CREWS peer educators inform, interact and initiate discussion of edgy topics

Christina Vessa

Junior criminology major, Tracy Bullington and junior psychology major, Anastasia Soroka educate students on alcohol consumption. (Photo Credit: Megan Fischer)
Junior criminology major, Tracy Bullington and junior psychology major, Anastasia Soroka educate students on alcohol consumption. (Photo Credit: Megan Fischer)

Bananas, condoms and bead necklaces. These are things CREWS peer educators present to Colorado State students to talk about health and wellness safety.

CREWS – Creating Respect and Educating Wellness for/by Students is a student-led organization in coordination with the Colorado State University Health Network. The goal of peer educators is to inform students about edgy topics, like sexual health, alcohol and tobacco education, in an interactive manner.


The non-judgmental, peer-to-peer strategy is what makes CREWS effective, according to Faculty Advisor Gwen Sieving.

“They see bananas and condoms all over, everyone just starts laughing and having fun with it,” said Emma Myers, CSU graduate of 2012 and current CREWS member. “I think the energy of that topic with our age group is a lot of fun.”

Tessa Allen, health and exercise science senior, has been a peer educator of CREWS for three years.
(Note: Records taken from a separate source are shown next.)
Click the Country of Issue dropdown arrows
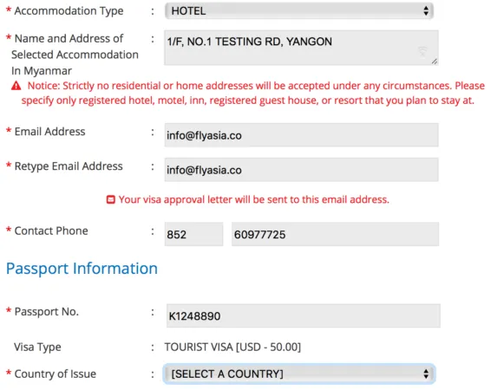 tap(426, 374)
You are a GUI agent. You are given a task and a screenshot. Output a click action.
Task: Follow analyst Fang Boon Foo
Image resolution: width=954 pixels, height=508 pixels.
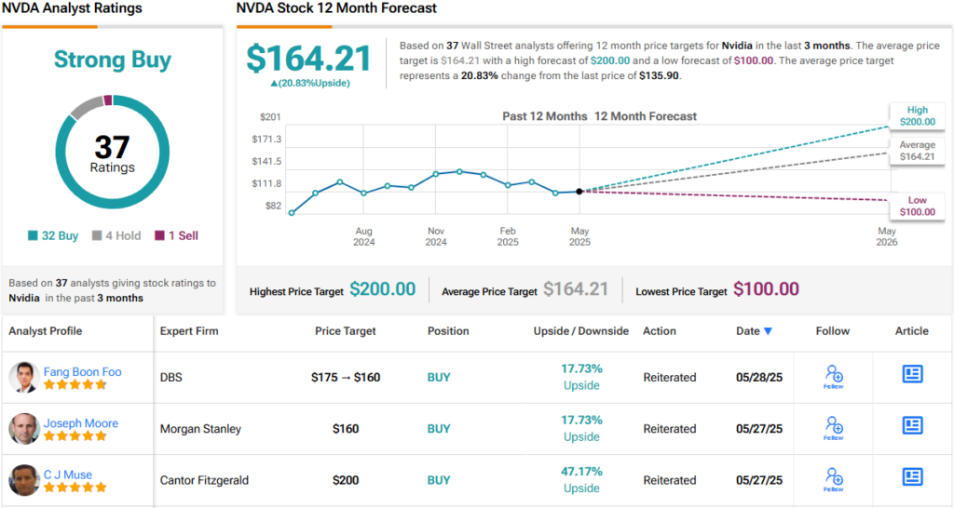tap(834, 376)
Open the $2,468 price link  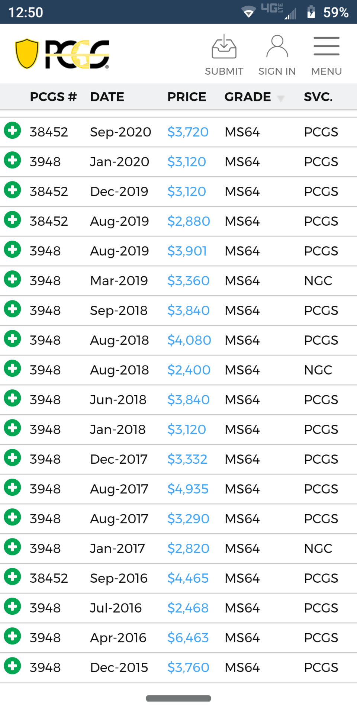[188, 608]
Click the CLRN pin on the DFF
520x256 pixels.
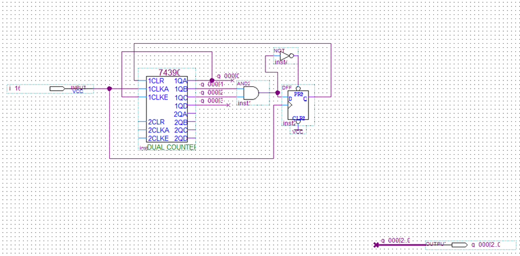[298, 117]
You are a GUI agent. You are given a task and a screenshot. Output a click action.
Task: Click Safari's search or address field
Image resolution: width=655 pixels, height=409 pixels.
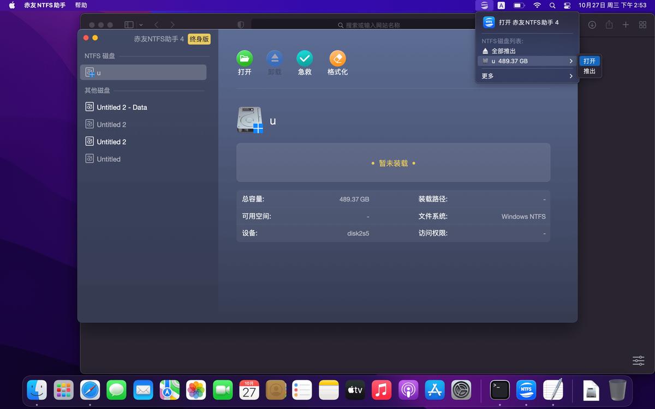(x=360, y=25)
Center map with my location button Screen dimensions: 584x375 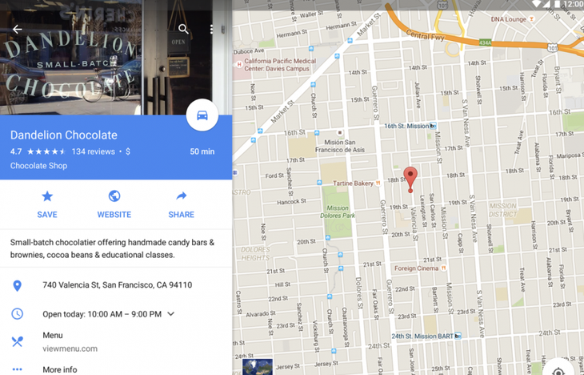coord(558,369)
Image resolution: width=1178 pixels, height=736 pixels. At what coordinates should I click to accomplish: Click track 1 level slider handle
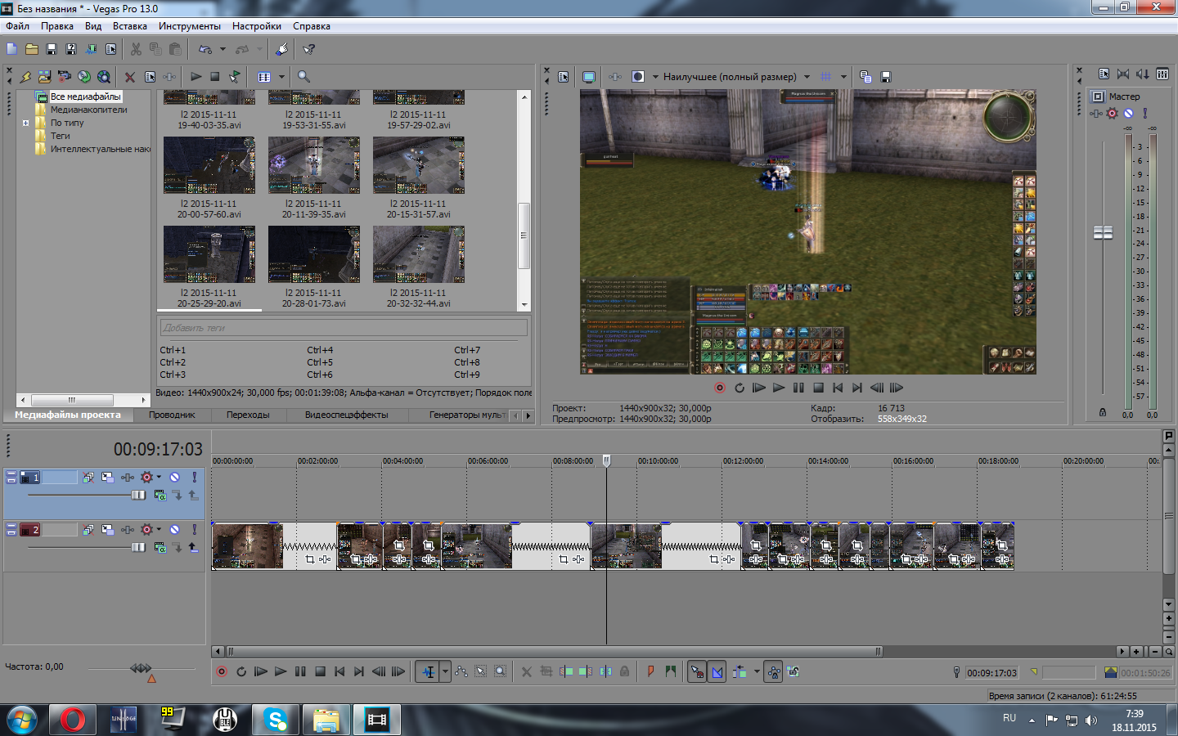(x=138, y=495)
She said because of the different health perspectives within the CSU community, learning from fellow Rams could make those controversial topics more approachable.

“It is more meaningful and interesting if it is not coming from authority, especially with this age group,” Allen said.

The topics are presented in an interactive manner through hands-on presentations using health facts, tools and resources.

“Is That a Banana in Your Pocket?” is just one of the lighthearted presentations which describes solely the risks and facts of sexual health in an open, explicit manner. Peer educators make it their job to educate students in university settings, like tailgates at football games, the academic classroom and residence halls.

CREWS is making an attempt to raise awareness about the dangers of prescription medication and marijuana. They are starting to distribute bags at the CSU Health Network which say, ‘Legal isn’t always safe.’

Sieving has led the group since its start in 2003. She said since the peer educators are students, they are able to reach out to the CSU campus in all settings where health issues take place, like parties.

“We have students guestimate how much they drink and then measure it out and tell them how many drinks it actually is, and how it will effect them,” Sieving said.

When teaching and educating about topics like alcohol consumption, Sieving said members make it a priority to become comfortable with one another. This is done through an annual retreat and team dinners.


Sieving said being a member of CREWS provides a neutral a way to connect with people while learning leadership, communication, critical thinking and organizational skills that encourage discussion. The training peer educators receive, which results in a national certification and class credit, is just one of the perks that comes along with this organization.

CREWS is welcoming applicants for the 2014-15 school year, and is accepting applications until Sept. 29 by emailing

“If you are interested in having a community on campus and learning how to speak to people about really important and sensitive issues, this is a great place to start,” said Monica Dupler, human nutrition and food science junior.